We believe there is a large market for on-demand business solutions directed at law firms and legal departments. Both law firms and legal departments are constantly seeking ways to lower costs without suffering a drop in the quality of work produced. Legal departments are finding themselves overly constrained with regulatory and corporate compliance tasks. These burdens have increased as a result of Sarbanes-Oxley and are likely to become heavier and more time intensive with the regulations almost certain to result from the current economic crisis. At the same time, law firms are under intense pressure to decrease billings to their clients, while the cost structures of these firms have continued to bloat .

More about the product and “Law Firm 2.0″ after the jump.

jasonOne of Jason’s (pictured) long-running screeds is firms’ overcharging for assembly line work, especially venture fundings, which he believes are (or at least, should be) standardized by now.  He calls that “Law Firm 2.0″ and thinks FirstDocs is a platform for a more-efficient system.

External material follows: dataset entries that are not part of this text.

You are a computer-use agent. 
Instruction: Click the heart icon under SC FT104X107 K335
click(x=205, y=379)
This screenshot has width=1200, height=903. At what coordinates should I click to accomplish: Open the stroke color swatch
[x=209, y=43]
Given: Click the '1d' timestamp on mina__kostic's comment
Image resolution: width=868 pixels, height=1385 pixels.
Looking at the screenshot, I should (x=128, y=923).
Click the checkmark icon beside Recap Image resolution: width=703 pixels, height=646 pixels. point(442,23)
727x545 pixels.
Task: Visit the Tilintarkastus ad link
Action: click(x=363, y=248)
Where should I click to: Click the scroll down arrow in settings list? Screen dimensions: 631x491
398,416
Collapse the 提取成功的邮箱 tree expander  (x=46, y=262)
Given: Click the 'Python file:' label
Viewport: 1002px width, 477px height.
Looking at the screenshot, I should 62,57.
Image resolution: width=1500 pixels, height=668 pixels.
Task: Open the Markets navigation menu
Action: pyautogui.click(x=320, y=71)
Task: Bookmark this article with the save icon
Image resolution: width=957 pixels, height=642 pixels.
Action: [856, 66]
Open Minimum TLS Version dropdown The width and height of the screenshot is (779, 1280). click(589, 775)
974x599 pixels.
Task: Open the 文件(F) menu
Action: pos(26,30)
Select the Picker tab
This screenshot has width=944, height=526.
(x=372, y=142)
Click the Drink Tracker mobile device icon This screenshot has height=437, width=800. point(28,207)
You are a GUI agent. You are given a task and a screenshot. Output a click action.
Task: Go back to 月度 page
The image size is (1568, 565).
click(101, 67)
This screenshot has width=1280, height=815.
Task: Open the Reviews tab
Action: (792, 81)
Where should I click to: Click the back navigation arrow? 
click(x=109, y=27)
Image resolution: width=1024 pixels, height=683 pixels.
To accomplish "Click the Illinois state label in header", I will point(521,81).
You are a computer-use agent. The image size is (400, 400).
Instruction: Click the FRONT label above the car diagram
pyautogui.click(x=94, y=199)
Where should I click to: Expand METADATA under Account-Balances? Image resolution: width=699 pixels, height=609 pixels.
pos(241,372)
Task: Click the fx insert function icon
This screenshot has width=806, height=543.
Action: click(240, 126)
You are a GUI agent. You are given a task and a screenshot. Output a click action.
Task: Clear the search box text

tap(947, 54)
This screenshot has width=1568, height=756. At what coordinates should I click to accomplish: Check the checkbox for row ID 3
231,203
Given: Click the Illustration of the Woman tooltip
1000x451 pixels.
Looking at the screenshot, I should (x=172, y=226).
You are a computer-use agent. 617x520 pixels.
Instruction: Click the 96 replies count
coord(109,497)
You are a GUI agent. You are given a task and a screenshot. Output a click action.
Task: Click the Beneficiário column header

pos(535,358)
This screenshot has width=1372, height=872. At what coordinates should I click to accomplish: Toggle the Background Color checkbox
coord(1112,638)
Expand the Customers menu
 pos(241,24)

For law firms, automating this process allows for both faster and more consistent document creation – saving them time and money while increasing quality. For in-house legal groups, the company’s platform allows for unprecedented control and standardization of business documents which allows companies to more quickly meet their customers’ needs. The company brings together a deep understanding of how enterprises create, move, store, retrieve and derive information from their legal documents.

We’ve seen a lot of process-automation tools demonstrated but never used any extensively.  Have you?  Which work and which don’t?  What are you looking for, or do you think they’re just an evil harbinger of legal services becoming even more commoditized?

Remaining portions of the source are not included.